§ **Task item**
The answer must consist of every line in the data below that holds the word "computer".

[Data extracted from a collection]
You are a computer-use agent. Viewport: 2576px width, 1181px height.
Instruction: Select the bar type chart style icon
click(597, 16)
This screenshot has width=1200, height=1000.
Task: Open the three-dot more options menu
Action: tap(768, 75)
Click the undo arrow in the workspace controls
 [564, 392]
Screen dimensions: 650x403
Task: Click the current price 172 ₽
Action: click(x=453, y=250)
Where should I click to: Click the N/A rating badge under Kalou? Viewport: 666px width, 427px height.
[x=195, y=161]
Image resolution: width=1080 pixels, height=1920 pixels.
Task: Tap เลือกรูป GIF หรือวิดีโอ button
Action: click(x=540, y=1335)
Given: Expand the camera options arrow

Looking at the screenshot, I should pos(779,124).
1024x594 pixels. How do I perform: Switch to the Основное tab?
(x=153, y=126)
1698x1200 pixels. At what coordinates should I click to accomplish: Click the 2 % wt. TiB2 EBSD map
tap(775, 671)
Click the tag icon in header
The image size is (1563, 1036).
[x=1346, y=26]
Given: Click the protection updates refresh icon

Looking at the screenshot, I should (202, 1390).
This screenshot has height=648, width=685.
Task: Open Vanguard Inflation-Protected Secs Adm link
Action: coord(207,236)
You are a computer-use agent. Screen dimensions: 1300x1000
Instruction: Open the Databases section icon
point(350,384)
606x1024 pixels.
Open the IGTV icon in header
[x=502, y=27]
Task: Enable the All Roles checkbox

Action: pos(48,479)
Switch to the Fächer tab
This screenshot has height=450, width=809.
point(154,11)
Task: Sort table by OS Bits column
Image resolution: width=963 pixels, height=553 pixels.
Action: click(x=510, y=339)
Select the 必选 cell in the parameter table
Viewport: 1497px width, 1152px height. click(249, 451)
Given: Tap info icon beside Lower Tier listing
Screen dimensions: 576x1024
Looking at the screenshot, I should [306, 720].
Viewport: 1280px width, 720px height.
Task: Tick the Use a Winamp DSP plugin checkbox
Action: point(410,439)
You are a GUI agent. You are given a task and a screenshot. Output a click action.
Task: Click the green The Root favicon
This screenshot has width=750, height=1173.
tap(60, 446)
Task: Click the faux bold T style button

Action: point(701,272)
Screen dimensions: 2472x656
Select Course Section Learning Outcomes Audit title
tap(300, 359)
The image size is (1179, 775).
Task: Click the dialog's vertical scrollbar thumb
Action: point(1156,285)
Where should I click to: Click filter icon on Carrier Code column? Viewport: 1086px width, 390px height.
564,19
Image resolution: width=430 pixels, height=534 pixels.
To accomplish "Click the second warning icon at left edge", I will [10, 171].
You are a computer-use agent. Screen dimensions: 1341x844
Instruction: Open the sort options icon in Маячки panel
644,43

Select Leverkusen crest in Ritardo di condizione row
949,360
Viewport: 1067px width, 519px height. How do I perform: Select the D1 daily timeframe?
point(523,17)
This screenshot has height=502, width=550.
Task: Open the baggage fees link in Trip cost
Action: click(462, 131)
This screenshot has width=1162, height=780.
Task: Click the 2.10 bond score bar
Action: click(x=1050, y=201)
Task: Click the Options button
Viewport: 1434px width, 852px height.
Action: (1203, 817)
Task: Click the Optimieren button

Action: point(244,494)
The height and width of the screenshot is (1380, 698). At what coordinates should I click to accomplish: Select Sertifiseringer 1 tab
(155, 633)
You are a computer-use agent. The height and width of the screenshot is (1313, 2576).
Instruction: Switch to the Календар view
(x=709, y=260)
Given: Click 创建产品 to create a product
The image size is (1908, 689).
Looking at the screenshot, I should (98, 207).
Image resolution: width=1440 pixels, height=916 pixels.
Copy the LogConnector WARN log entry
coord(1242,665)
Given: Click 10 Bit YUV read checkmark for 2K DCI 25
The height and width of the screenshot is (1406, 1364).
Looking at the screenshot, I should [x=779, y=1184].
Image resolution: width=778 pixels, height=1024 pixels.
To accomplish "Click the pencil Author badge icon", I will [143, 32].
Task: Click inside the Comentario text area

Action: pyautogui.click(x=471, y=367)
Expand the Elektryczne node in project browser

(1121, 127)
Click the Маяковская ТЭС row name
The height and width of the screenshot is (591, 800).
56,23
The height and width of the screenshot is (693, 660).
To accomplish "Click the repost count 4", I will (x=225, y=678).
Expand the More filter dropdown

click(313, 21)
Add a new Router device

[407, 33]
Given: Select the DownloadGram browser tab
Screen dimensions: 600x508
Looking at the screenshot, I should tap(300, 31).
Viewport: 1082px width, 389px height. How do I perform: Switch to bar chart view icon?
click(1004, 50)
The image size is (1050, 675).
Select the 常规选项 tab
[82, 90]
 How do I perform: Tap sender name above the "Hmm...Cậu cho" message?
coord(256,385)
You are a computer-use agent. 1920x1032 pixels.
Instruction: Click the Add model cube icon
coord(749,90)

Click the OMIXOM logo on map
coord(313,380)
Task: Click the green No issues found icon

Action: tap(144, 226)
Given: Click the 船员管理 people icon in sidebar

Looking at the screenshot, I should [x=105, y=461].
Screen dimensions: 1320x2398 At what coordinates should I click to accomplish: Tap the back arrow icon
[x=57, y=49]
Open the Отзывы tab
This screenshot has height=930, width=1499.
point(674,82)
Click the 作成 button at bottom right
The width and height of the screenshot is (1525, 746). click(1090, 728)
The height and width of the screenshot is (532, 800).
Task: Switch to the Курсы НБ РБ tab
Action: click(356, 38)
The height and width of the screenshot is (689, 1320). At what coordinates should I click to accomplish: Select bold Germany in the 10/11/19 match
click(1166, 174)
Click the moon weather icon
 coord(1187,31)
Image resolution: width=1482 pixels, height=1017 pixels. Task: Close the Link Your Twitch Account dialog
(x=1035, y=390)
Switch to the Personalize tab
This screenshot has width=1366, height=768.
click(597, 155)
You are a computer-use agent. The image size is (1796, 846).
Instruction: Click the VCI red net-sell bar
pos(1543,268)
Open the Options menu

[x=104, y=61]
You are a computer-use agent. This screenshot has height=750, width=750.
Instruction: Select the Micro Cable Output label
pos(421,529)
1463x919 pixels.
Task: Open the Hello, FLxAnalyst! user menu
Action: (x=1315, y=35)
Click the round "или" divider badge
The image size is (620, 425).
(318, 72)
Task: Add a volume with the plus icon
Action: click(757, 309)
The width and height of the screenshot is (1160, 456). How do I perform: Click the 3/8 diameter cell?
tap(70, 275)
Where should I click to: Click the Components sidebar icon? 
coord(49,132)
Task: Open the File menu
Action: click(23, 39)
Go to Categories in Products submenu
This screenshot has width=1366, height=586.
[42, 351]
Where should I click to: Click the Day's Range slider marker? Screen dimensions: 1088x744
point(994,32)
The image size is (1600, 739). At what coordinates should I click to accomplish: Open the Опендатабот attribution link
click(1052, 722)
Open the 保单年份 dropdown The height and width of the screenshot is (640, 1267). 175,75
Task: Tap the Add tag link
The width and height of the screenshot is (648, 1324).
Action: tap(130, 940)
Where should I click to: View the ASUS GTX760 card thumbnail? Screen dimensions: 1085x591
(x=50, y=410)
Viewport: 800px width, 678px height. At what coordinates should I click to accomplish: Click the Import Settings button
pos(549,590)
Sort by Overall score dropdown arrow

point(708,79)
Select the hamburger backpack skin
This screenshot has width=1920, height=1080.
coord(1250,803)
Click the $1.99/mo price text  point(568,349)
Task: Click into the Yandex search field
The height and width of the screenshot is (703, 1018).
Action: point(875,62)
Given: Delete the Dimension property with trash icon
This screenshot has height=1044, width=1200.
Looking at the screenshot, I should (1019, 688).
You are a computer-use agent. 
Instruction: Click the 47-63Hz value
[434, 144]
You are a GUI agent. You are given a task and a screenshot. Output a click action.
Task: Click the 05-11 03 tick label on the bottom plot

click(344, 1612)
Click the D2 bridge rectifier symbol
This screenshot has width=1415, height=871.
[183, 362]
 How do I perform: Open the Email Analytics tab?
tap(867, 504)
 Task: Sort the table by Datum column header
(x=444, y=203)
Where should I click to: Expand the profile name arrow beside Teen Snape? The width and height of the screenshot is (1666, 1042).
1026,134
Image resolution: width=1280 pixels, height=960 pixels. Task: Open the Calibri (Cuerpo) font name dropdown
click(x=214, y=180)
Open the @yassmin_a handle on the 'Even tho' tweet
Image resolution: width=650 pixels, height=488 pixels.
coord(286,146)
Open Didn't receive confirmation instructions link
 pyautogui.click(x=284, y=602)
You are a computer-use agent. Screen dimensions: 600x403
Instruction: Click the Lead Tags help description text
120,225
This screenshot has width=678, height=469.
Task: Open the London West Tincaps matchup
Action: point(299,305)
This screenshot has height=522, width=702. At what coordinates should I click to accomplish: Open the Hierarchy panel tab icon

§ **Solution**
You are a computer-use agent. Viewport: 2576px width, 1181px height.
You are a computer-use agent. Screen dimensions: 1300x1000
You are a computer-use agent. Screen dimensions: 1341x844
You are a computer-use agent. The height and width of the screenshot is (1313, 2576).
You are a computer-use agent. 1920x1032 pixels.
You are a computer-use agent. The image size is (1796, 846).
You are a computer-use agent. This screenshot has height=750, width=750.
You are a computer-use agent. 
You are a computer-use agent. Screen dimensions: 600x403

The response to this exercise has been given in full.